Celebrate Chat News

Care ‘calendar girl’ Clare receives first London double Outstanding

L-R: Clare Jefferies working on arts and crafts with an attendee at one of her Memory Café events.
Attendees at the Gentleman’s pub lunch club

A mum-of-two who founded a care company in memory of her late parents is the first London home care provider to receive a double Outstanding rating from the Care Quality Commission (CQC).

Clare Jefferies has devoted the last seven years to providing home care and companionship with Home Instead Senior Care in Wimbledon and Kingston, opening her office after experiencing poor care when her own parents were terminally ill at the same time.

She’s since dedicated her working life to recruiting, training and retaining a team of truly caring people who want to make a difference to older people’s lives, building up a team of 135 caregivers and 14 office staff whose commitment has been praised by healthcare professionals.

Clare has also recognised that needing help to continue living in your own home is just one part of getting older and believes that support to stay socially active is equally as important in the care equation.

Nicknamed ‘calendar girl’, she has set up events and clubs in her community each week to give older people diary dates to look forward to – getting them out of their homes, preventing loneliness, isolation and depression.

Wimbledon Coffee and Culture Club

With two Outstanding ratings in succession, the first time it’s happened in the capital, Clare has been praised by the CQC for her person-centred approach to care for her 183 clients and for recognising how valuable a calendar of social activities are in keeping seniors connected to society and part of their community.

Inspectors recognised the impact her social clubs were having on older people’s wellbeing noting: ‘The positive feelings people get sometimes last all week until the next event.’

“The double Outstanding is dedicated to my family of caregivers and my office team. They are the backbone of what we do. Being a caregiver takes dedication, commitment, guts and courage. To have such responsibility for an older person is huge and I respect and admire every single one of my amazing team,” said Clare.

Andrea Sutcliffe, Chief Inspector of Adult Social Care at the Care Quality Commission, said: “The quality of care which our inspectors found here was exceptional and I am very pleased that we can celebrate the service’s achievements. An outstanding service is the result of a tremendous amount of hard work and commitment. I would like to thank and congratulate everyone involved.”

Recruiting and retaining caregivers

Commitment to her caregivers ranges from on-going training programmes to equip her team to work in the sensitive space of senior care, to a loyalty bonus where pay increases per hour for each year they have stayed with her.

Her winter reward initiative was also highlighted by the CQC inspectors who noted: ‘Last winter the office team took out a ‘support vehicle’ to caregivers. This was loaded with hot chocolate and coffee, fruit, sandwiches, ice scrapers, de-icers, gloves and torches. They waited outside the person’s house to surprise the caregiver with treats and to thank them for their hard work.’

Caregivers spoke highly to the CQC inspectors in turn saying: ‘This is not a job it’s much more.’ and ‘It’s a privilege to be working for Home Instead.’

Praise from healthcare professionals followed in the report: “The management is experienced, caring and well-regarded locally, and we know that many clients’ lives are considerably better off thanks to the services they provide. We are fortunate to have them.”

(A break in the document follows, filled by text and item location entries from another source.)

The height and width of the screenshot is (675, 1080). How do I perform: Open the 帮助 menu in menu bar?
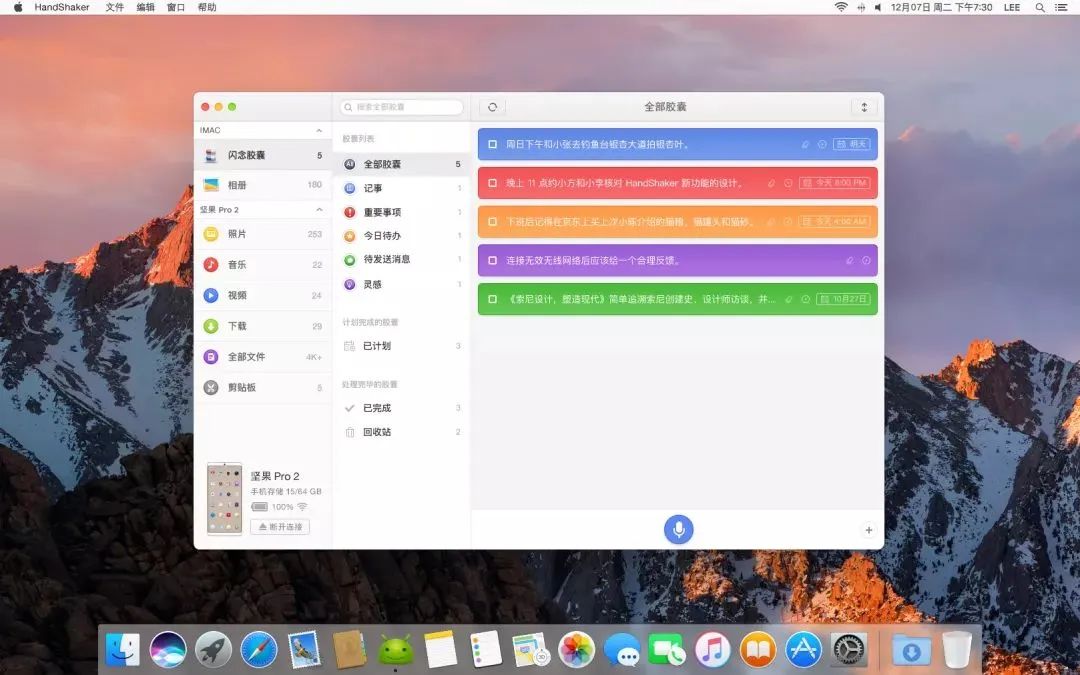pos(207,7)
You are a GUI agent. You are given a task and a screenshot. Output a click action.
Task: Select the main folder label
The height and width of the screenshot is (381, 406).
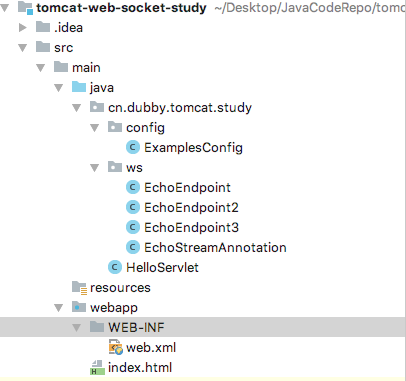(86, 68)
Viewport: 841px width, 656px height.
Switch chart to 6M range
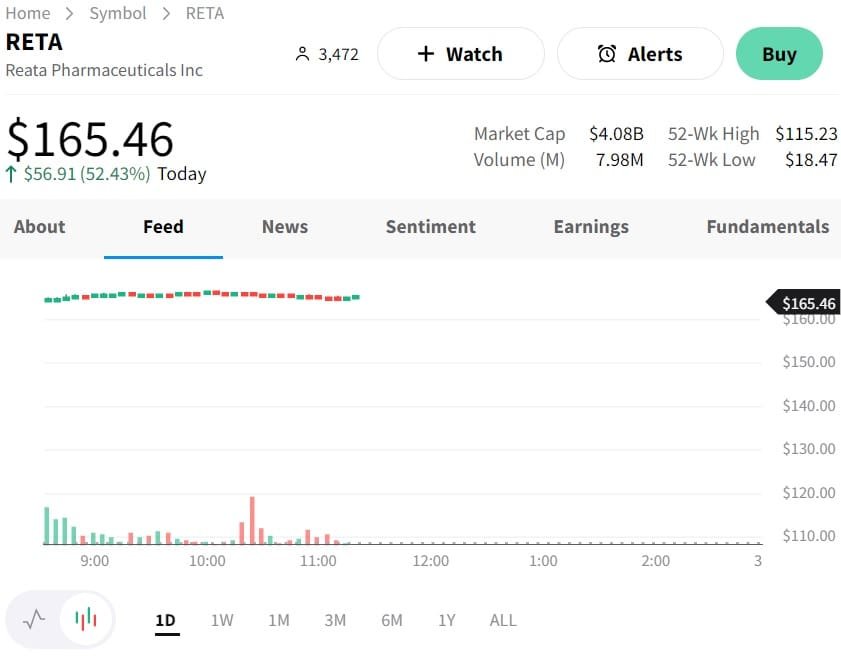pos(392,620)
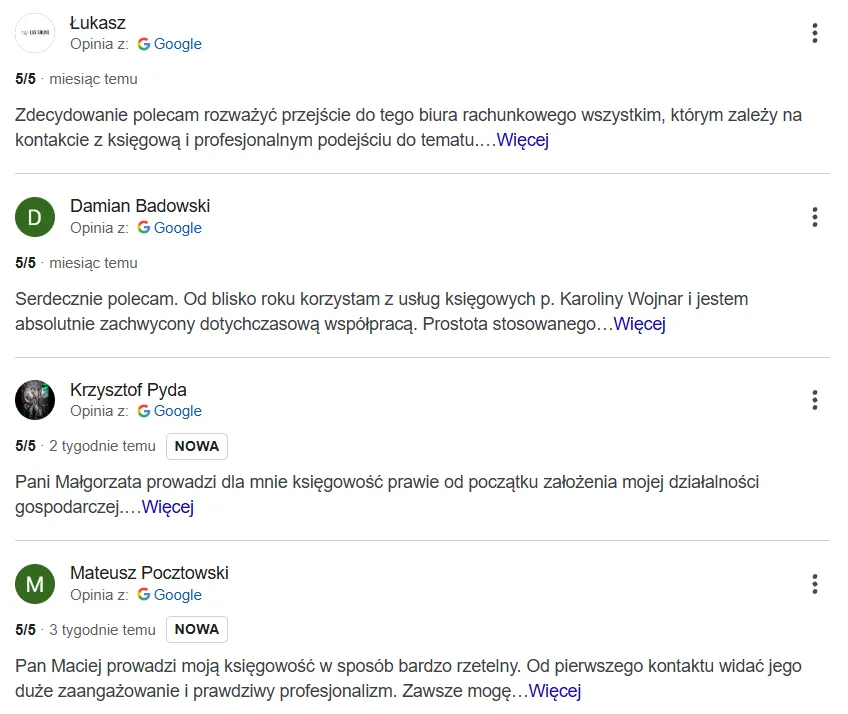
Task: Click the reviewer name Damian Badowski
Action: 140,206
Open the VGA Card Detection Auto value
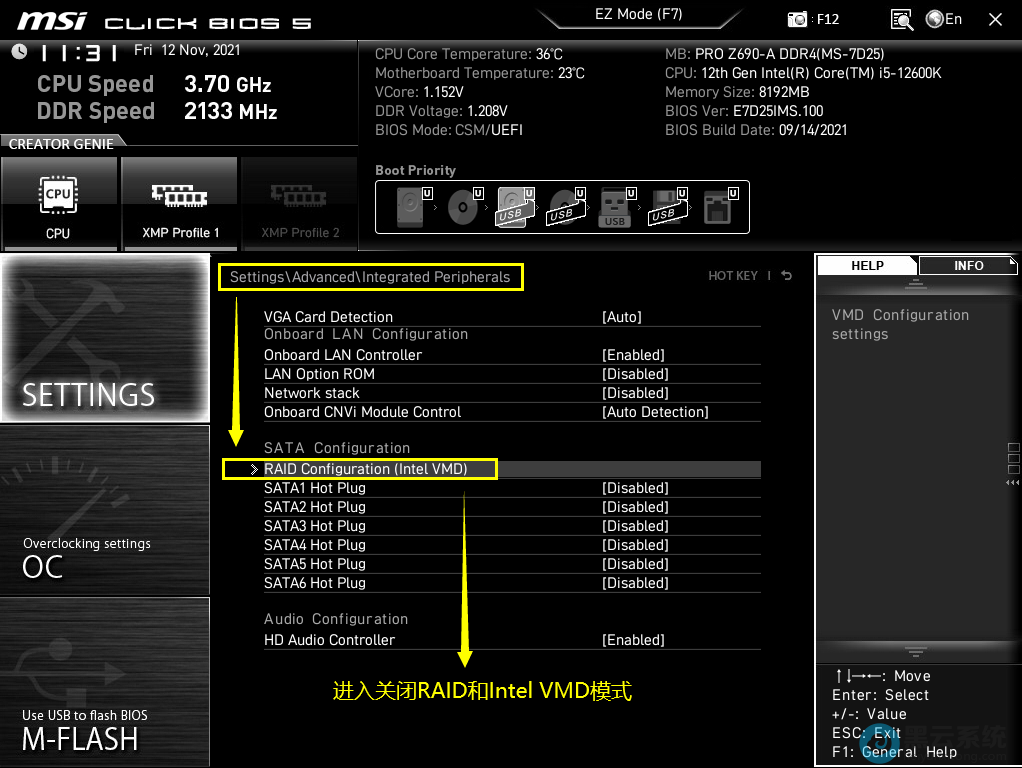Image resolution: width=1022 pixels, height=768 pixels. [x=621, y=317]
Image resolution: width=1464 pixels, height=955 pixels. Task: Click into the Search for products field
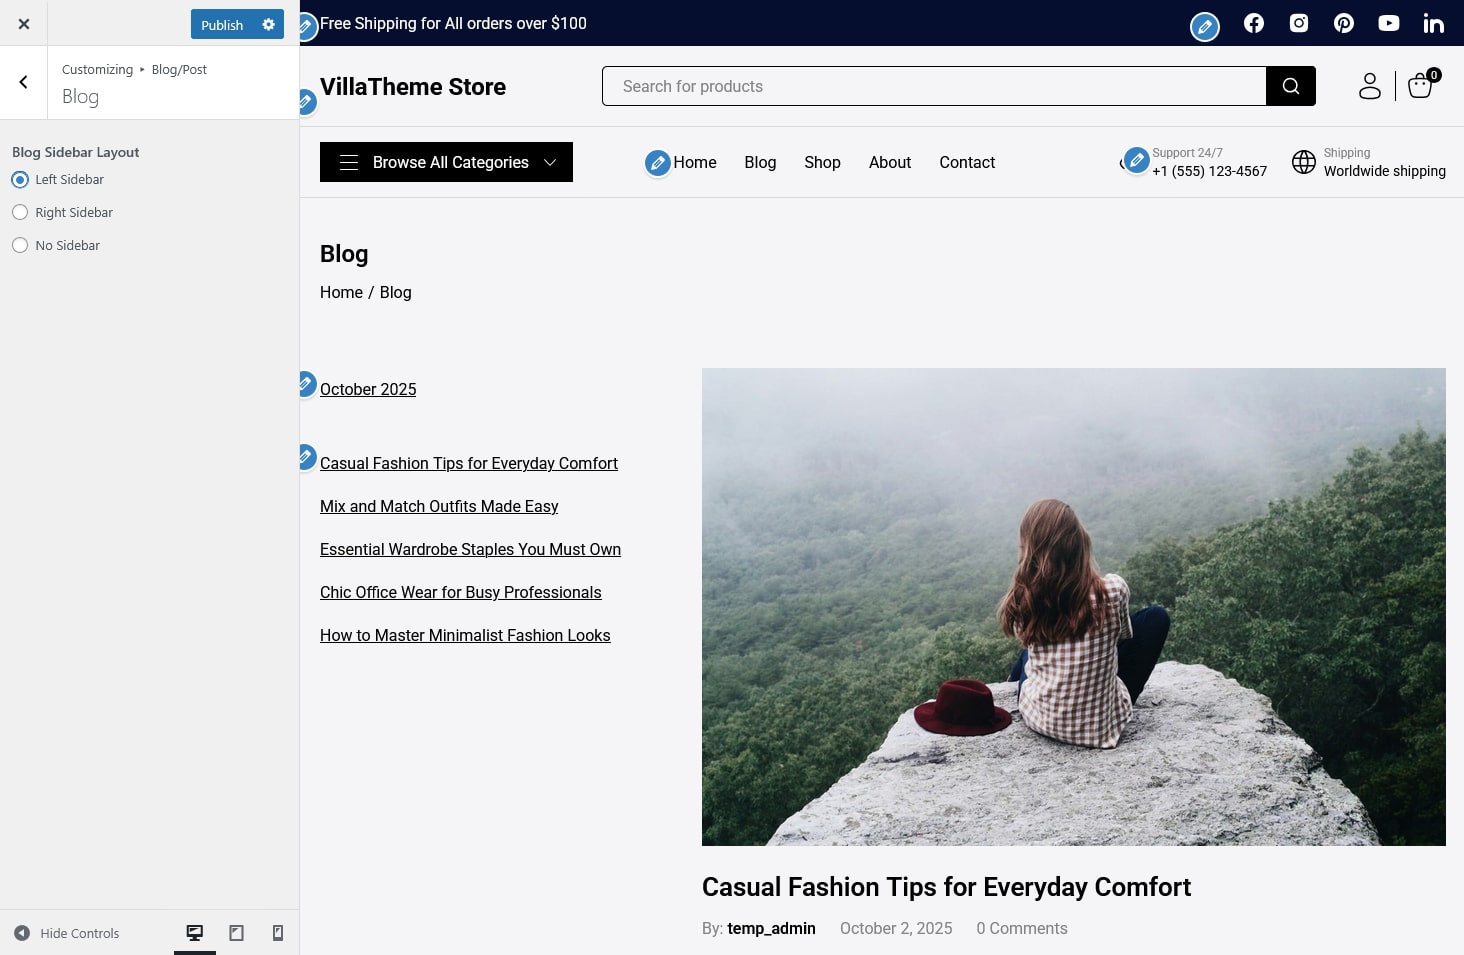(x=933, y=86)
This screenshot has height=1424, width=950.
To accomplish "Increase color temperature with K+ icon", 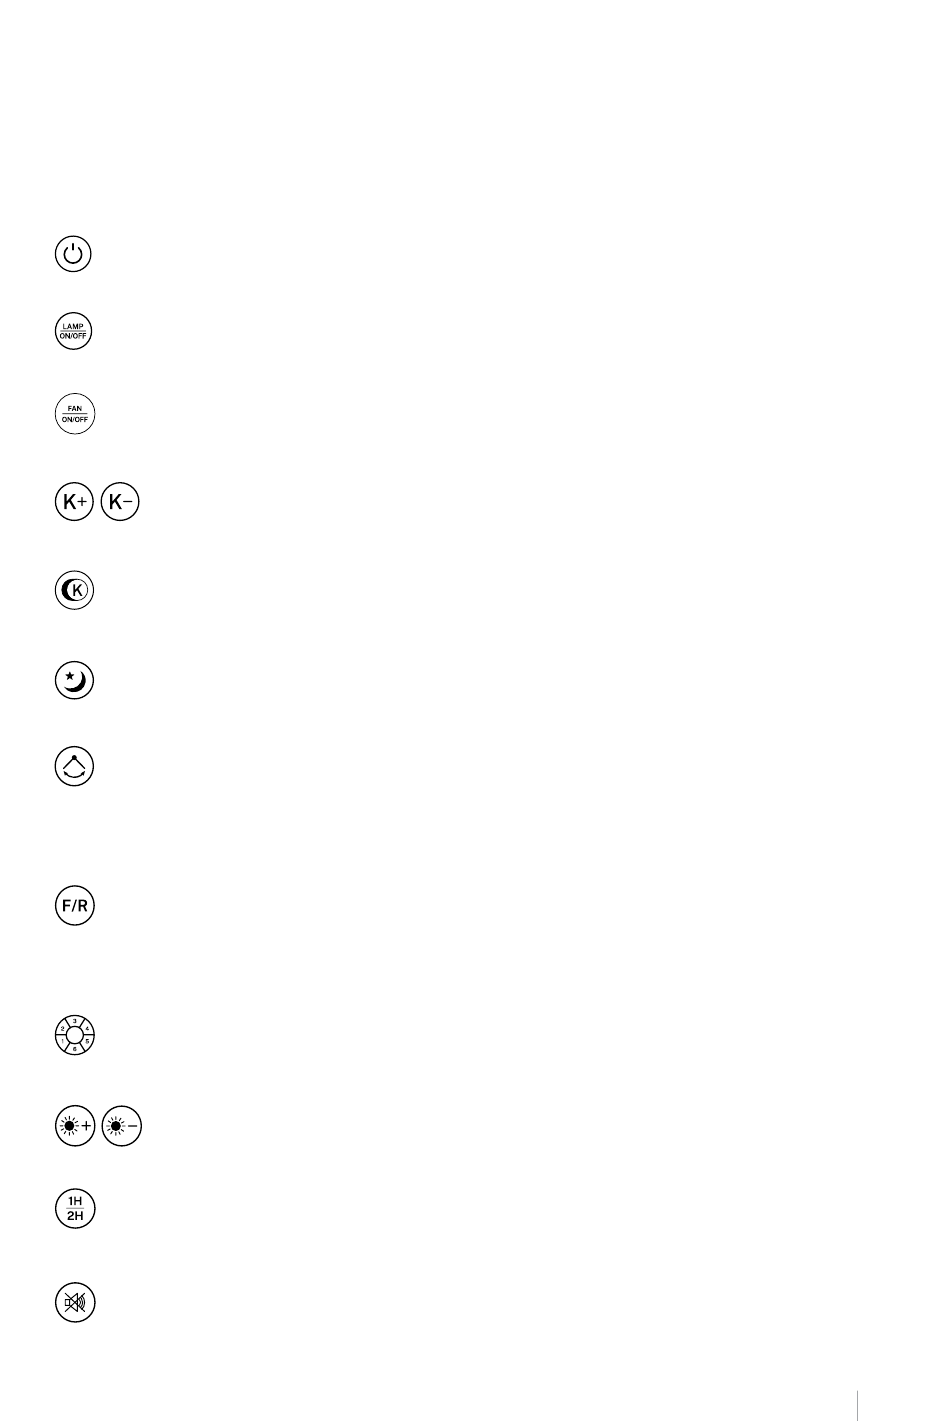I will [73, 503].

Another healthcare professional added: “The overwhelming view that clients and relatives give me is that they are very happy with the care they are receiving. They have spoken of timely input, of being flexible and thinking outside the box.”

Keeping seniors social

Clare’s diary of calendar events includes weekly memory cafes with reminiscence activities for people with dementia as well as transforming a local centre into a dementia-friendly supper club once a month.

She heard that one of her clients was missing going to the pub and chatting about football because all his friends had passed away, so she set up a monthly Gentlemen’s pub lunch club and quickly found a number of ‘old boys’ who were also missing male companionship.

She wanted to devise social events with a sense of style and sophistication too. With that in mind – the All England Lawn Tennis Club plays hosts to her Coffee and Culture club at Wimbledon offering intelligent conversation, tennis talks and Centre Court tours.

An Outstanding history of firsts

Two years ago, Clare was the first London home care provider to receive an Outstanding, the highest rating possible, from England’s care regulator. News of her second Outstanding was confirmed this month, making her the first

Clare as a child with her dad Mike and mum Anna.

London home care provider to achieve the top rating twice.

Clare’s own care career journey began after losing her father Mike to Motor Neurone Disease and her mother Anna to cancer within seven months of each other. Having seen an endless stream of different faces visiting her parents, carers with little time, who didn’t know her loved ones, their strengths or weaknesses, she was inspired to make a stand for quality home care.

“The carers that came in to see my father didn’t know anything about Motor Neurone Disease. I watched as my proud dad, a former aviation insurance underwriter with Lloyds of London was treated like a stupid old man. I knew then that there had to be a better way.

“Now with a double Outstanding rating and the commitment of a team as driven as I am to change the face of ageing and to see dignity in care, we’re proof positive of that better way.”